All facetiousness aside, there is a lot of new content here, although looking back on it now, a lot of it doesn't
feel new. In this case, however, I'm aware that time has colored my perceptions: things like a +1 bonus when attacking from higher ground (hello there, General Kenobi!), attacks of opportunity, disarming enemies, etc. all make me think of D&D 3rd Edition. While this book was written well over a year before TSR would be bought out by WotC, and so can't really be said to have been floating ideas for what would make it into 3E, it's clear to me (particularly in light of having recently finished
30 Years of Adventure: A Celebration of Dungeons & Dragons, which talks about the 3E design process) that this book was very much on the minds of WotC's design team when it came time to revamp the game.
Rather oddly, one point that sticks out to me now is how there's one place where this book did include some stealth-errata: it allowed characters from the warrior class group (i.e. fighters, rangers, and paladins) who received bonus non-weapon proficiency slots from high Intelligence to spend those on weapon proficiencies, which reversed what
PHBR1 The Complete Fighter's Handbook said on the subject.
Likewise, while this book goes out of its way to highlight that these rules are optional, and in many cases modular, one of the most notable changes it introduces is also one of the more subtle: it redefines the use of "rounds" as a unit of time, now calling it a "combat round." The difference being that a "round" is one minute, whereas a "combat round" is said to be between ten to fifteen seconds (though it explicitly says that five combat rounds make up one round, suggesting that they're actually twelve seconds long). 3rd Edition would shrink this down further, making rounds a six-second unit of time.
Also, I rolled my eyes a little at the period-based weapon listings later in the book. I mean, I get that if you want your game to reflect a different genre, then tailoring equipment lists is one of the ways to do that; as this book notes, it'd feel weird if a samurai fought with a pilum (though if you
want your game world to have a culture that's not just a historical pastiche, liberally mixing particular elements seems like a fun way to go about doing so, at least to me). But the divisions in chapter seven feel a little too narrow to me: did we really need lists of appropriate weapons for the Dark Ages, Crusades, Hundred Years' War, and Renaissance?
Overall, I understand what this book was trying to do; the fighter (and its cousin classes) can be very boring in AD&D 2nd Edition. Heck, the mainline Core Rules don't even allow for critical hits! But while I won't say that this book is bad, the solutions it presents feel overwrought; we get pages and pages of critical hit tables for the body locations of humans, animals, monsters, all with variations depending on the type of damage dealt (i.e. slashing, piercing, or bludgeoning). It's like bringing in the Army Corps of Engineers to replace a flat tire.

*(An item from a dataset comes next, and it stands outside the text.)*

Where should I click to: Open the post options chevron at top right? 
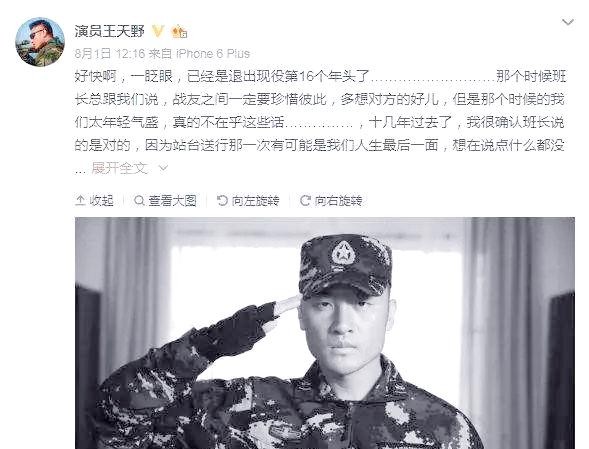pyautogui.click(x=567, y=23)
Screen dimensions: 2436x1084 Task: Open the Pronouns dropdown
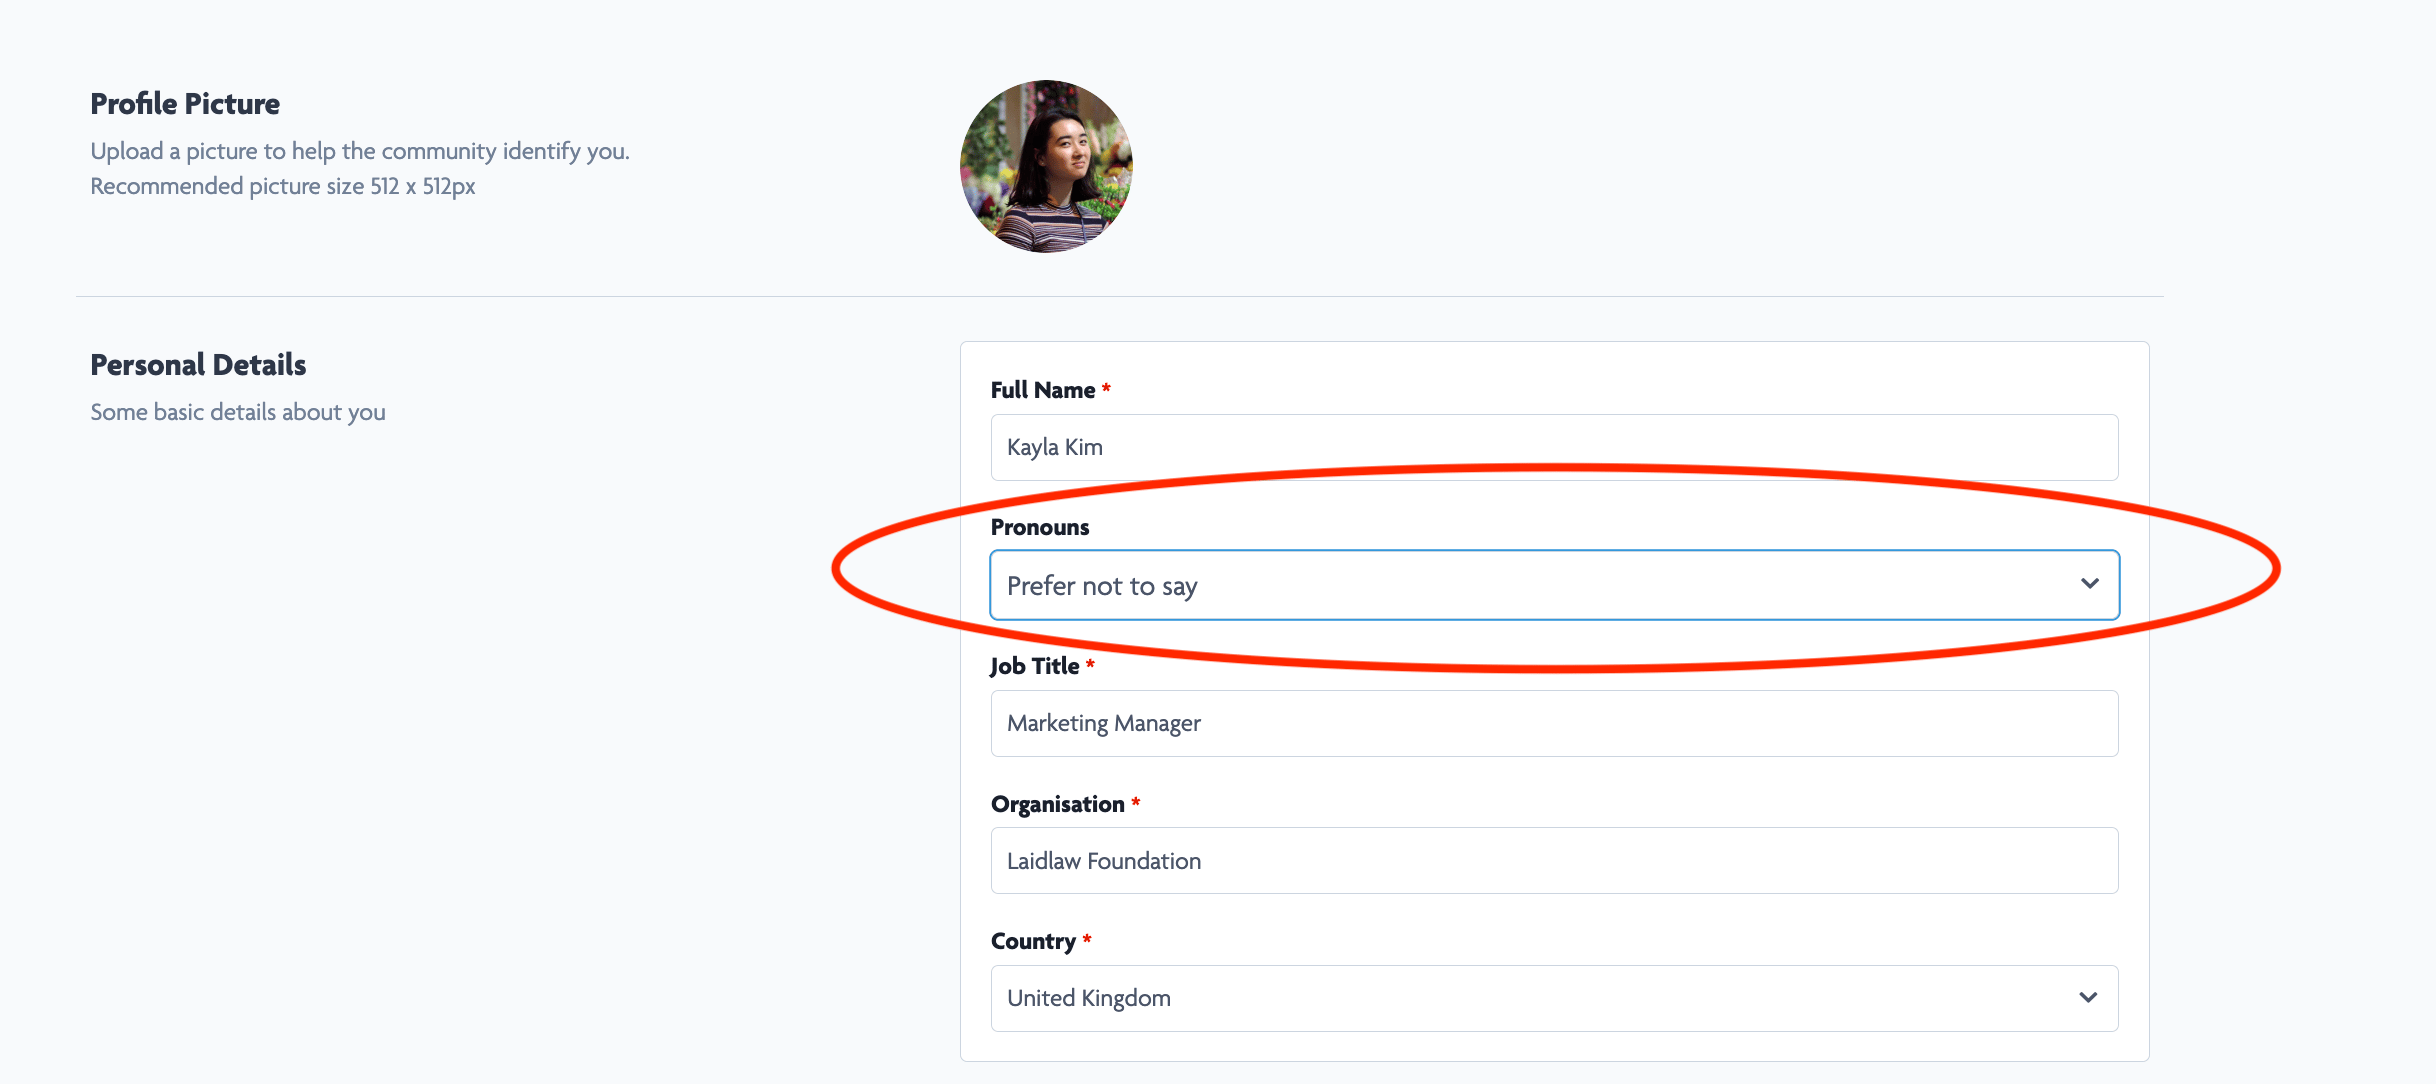pos(1500,585)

Looking back now, the impression I have is that the majority of what this book offered was too much work to bring into your game, at least if you wanted to introduce anything more than a couple of small changes. The reward simply doesn't seem worth the payoff in terms of making everyone at the table relearn/remember various tweaks and tidbits. It's entirely possible that I'm misjudging this, of course, but given how prosaic many of these options are (a casualty, I suspect, of focusing so firmly on the non-magical aspects of a high fantasy world), I've never been able to get excited about what's here, neither when I first read this book nor now.
The bottom line is that the strategy involved in
Combat & Tactics works, but comes across as a Pyrrhic victory.